Bei der Auslegung von Kabel- und Leitungsanlagen sind Anforderungen zu berücksichtigen, die den sicheren Betrieb und den Schutz im Fehlerfall ermöglichen. Die Auslegung von Kabel- und Leitungsanlagen bezüglich der Strombelastbarkeit für die Anwendung in und an Gebäuden erfolgt üblicherweise nach DIN VDE 0298-4 (Geltungsbereich beachten!), wobei die Anforderungen im Zusammenhang mit der Ausrüstung von Maschinen in DIN EN 60204-1 (VDE 0113-1) aufgeführt sind.

Ziel ist es, gegen thermische Überbeanspruchung sowohl im Überlastfall, als auch im Kurzschlussfall zu schützen und Kabel/Leitungen so auszulegen, dass die im Betrieb zu erwartenden Einflüsse keine unzulässigen Auswirkungen verursachen.

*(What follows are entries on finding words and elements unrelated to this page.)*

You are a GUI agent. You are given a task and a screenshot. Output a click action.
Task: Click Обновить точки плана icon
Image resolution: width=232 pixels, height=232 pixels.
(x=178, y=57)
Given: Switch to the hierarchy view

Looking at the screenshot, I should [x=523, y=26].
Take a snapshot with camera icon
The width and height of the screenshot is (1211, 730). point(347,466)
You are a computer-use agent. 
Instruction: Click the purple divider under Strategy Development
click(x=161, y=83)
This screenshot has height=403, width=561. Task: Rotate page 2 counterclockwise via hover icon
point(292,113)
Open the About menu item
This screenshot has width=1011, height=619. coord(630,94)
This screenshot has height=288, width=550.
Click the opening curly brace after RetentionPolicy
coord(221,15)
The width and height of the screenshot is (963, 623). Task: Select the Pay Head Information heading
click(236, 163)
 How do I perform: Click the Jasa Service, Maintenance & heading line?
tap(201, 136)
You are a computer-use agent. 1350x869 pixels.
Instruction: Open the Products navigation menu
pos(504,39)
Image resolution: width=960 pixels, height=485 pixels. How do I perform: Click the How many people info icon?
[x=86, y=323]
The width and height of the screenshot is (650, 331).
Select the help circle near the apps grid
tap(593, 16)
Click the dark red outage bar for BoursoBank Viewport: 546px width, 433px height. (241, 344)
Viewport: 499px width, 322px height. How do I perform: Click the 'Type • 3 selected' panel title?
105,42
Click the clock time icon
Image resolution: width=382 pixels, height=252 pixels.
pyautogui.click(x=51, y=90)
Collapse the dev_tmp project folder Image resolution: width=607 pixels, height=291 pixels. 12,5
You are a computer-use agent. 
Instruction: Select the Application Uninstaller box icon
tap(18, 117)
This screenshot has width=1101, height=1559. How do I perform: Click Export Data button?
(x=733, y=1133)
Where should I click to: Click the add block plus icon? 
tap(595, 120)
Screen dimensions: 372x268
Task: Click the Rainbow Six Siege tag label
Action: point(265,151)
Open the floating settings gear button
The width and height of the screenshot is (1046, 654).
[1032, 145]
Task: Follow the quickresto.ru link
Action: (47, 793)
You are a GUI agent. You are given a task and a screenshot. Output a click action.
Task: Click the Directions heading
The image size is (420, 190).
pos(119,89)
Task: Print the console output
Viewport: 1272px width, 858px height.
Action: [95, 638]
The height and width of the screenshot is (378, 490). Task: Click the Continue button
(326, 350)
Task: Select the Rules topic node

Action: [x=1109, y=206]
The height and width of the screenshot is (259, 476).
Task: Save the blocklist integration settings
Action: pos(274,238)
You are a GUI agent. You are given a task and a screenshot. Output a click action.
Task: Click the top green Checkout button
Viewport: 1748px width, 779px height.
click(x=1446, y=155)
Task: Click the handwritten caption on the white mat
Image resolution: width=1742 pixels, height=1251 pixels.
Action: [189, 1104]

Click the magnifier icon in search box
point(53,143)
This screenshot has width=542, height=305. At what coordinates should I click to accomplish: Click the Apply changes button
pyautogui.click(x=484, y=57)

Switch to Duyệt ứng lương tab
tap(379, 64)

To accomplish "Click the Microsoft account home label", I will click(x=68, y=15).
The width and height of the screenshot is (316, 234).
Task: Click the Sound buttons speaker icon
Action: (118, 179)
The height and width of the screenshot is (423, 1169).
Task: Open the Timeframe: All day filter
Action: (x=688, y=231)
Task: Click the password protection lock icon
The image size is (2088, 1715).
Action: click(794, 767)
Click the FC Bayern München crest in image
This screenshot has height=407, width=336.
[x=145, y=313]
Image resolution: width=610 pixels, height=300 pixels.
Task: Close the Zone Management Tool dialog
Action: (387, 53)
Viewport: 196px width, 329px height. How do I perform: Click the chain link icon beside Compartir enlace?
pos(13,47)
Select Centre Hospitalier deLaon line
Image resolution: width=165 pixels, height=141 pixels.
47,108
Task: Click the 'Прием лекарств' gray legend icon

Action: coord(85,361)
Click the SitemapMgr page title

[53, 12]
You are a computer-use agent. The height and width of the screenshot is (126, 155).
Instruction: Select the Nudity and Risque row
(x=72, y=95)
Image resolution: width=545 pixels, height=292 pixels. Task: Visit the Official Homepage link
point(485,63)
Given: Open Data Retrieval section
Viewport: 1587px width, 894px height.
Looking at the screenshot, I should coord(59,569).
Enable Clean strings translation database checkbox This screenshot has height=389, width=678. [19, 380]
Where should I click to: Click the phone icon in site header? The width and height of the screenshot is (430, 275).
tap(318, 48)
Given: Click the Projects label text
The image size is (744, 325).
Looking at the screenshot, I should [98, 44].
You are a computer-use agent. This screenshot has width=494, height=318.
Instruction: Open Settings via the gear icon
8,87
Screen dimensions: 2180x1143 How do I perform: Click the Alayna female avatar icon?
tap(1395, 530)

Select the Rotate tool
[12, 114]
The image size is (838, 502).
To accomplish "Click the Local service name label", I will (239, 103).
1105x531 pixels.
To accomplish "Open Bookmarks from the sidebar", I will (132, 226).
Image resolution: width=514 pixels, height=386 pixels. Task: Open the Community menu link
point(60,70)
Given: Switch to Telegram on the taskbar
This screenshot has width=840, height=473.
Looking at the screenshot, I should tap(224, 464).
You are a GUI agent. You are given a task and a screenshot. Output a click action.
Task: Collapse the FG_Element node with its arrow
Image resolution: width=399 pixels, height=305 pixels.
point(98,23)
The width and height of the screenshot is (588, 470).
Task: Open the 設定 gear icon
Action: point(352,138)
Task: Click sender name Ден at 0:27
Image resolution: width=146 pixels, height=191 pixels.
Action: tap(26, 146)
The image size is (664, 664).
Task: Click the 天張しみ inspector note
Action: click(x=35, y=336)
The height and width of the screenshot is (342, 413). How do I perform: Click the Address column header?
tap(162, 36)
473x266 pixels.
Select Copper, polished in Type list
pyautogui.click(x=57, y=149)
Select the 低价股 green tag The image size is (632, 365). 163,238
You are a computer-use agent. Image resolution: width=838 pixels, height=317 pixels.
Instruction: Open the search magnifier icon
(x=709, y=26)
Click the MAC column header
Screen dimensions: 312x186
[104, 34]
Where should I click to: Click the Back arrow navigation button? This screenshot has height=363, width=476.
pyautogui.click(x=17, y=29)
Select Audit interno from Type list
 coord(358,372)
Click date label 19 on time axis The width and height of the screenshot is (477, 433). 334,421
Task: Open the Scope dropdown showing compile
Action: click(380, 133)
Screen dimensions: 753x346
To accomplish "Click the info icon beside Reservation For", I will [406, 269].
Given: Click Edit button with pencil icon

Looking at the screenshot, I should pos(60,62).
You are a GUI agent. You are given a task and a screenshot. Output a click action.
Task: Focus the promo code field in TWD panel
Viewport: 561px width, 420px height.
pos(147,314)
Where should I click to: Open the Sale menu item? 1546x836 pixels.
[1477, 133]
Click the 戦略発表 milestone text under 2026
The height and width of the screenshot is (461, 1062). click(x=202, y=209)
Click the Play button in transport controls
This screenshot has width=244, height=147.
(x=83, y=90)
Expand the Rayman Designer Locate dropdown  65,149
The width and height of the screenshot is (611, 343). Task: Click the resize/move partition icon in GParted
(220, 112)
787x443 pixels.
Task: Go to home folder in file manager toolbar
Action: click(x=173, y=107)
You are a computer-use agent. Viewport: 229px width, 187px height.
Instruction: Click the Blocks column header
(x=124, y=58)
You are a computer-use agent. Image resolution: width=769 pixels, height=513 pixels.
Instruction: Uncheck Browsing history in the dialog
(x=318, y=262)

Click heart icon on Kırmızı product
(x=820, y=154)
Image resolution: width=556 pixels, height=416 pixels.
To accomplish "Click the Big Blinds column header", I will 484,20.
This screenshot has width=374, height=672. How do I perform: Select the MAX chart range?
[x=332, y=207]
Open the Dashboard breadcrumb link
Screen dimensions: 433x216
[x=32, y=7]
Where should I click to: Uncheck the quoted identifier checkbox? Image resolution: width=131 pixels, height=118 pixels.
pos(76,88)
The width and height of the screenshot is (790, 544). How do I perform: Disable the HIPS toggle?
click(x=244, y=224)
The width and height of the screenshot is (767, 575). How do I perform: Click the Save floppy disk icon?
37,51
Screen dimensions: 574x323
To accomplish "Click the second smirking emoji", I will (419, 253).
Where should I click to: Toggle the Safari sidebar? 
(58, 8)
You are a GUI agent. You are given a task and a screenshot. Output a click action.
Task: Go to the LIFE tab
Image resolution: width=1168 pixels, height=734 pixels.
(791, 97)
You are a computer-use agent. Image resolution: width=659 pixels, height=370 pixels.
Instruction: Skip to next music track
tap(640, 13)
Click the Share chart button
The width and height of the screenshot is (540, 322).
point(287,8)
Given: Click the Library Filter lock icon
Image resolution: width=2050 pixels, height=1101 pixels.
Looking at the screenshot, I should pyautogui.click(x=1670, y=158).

Die Auslegung von Kabel- und Leitungsanlagen erfordert die Berücksichtigung von unterschiedlichsten Parametern, wie:

  • Betriebsstrom des Stromkreises
  • Art der Verlegung von Kabel/Leitungen
  • Leitungstyp
  • Umgebungsbedingungen usw.

Bei der Ermittlung der kennzeichnenden Werte hat sich folgende Vorgehensweise bewährt: 

  1. Festlegung des zu erwartenden maximalen Betriebsstroms Ib des zu schützenden Stromkreises

  2. Festlegung der Verlegeart(en), z. B. aufgrund von baulichen Gegebenheiten

  3. Ermittlung erforderlicher Reduktionsfaktoren f1 , f2, … (z. B. bei Häufung, abweichender Umgebungstemperatur, etc.) ggf. Berechnung eines neuen, fiktiven Betriebsstroms Ib,neu gemäß
    Berechnung Betriebsstrom


  4. Bestimmung der notwendigen Strombelastbarkeit I z des Kabels/der Leitung auf Basis von Ib bzw. Ib,neu

  5. Auswahl des Kabel-/Leitungstyps und -querschnitts

  6. Zuordnung der Überstrom-Schutzeinrichtung (Typ, Charakteristik, Bemessungsstrom) unter Beachtung der angeschlossenen Betriebsmittel

  7. Ermittlung der maximalen zulässigen Leitungslänge für jeden Leitungsabschnitt

  • aufgrund des zulässigen angenommenen Spannungsfalls
  • aufgrund der erforderlichen Abschaltzeiten für den Schutz gegen elektrischen Schlag (Fehlerschutz)
  • soweit zutreffend ggf. Erhöhung des Leiterquerschnitts oder Reduzierung des Bemessungsstroms der Schutzeinrichtung

Weitere Informationen und praktische Beispiele und Berechnungsbeispiele haben wir in unserer Broschüre zusammengestellt: Klicken Sie hier.


Auswahl und Unterschiede von Auslösecharakteristiken

Für Standardanwendungen und unter Voraussetzung einer Spannung von 230/400 V AC im TN Netz kann die Auswahl auf folgende fünf Kriterien reduziert werden:

5 Kriterien zur einfachen Auswahl*:
  1. Anzahl Pole
  2. Auslösecharakteristik
  3. Norm bzw. Anwendung
  4. Bemessungsstrom
  5. Bemessungsausschaltvermögen

*Netztyp und Spannung mit 230/400 V AC vorausgesetzt

Unter folgendem Link kann der Online-Katalog genutzt werden um mit diesen und weiteren Filtern die beste/korrekte Auswahl zu treffen: eConfigure Produktkatalog.

Auslösecharakteristiken für Sicherungsautomaten

In DIN VDE 0100-430 sind die Anforderungen für den „Schutz von Kabeln und Leitungen bei Überstrom“ festgelegt. Sicherungsautomaten dienen dem Kabel- und Leitungsschutz in der Installation. Sie sollen selbsttätig abschalten, sobald der Strom durch Anstieg und Zeitdauer eine für die Leitung oder ein Betriebsmittel zu hohe Erwärmung erzeugt.

Die Abschaltung erfolgt dabei über zwei unterschiedliche Auslöser. Zum Schutz bei Kurzschluss wird der zeitlich nahezu unverzögerte Elektromagnetauslöser eingesetzt. Dieser arbeitet nur stromabhängig. Der Thermo-Bimetall-Auslöser dient zum Schutz bei Überlast. Das Auslösen wird durch die Erwärmung, d.h. durch die Faktoren Strom und Zeit verursacht. 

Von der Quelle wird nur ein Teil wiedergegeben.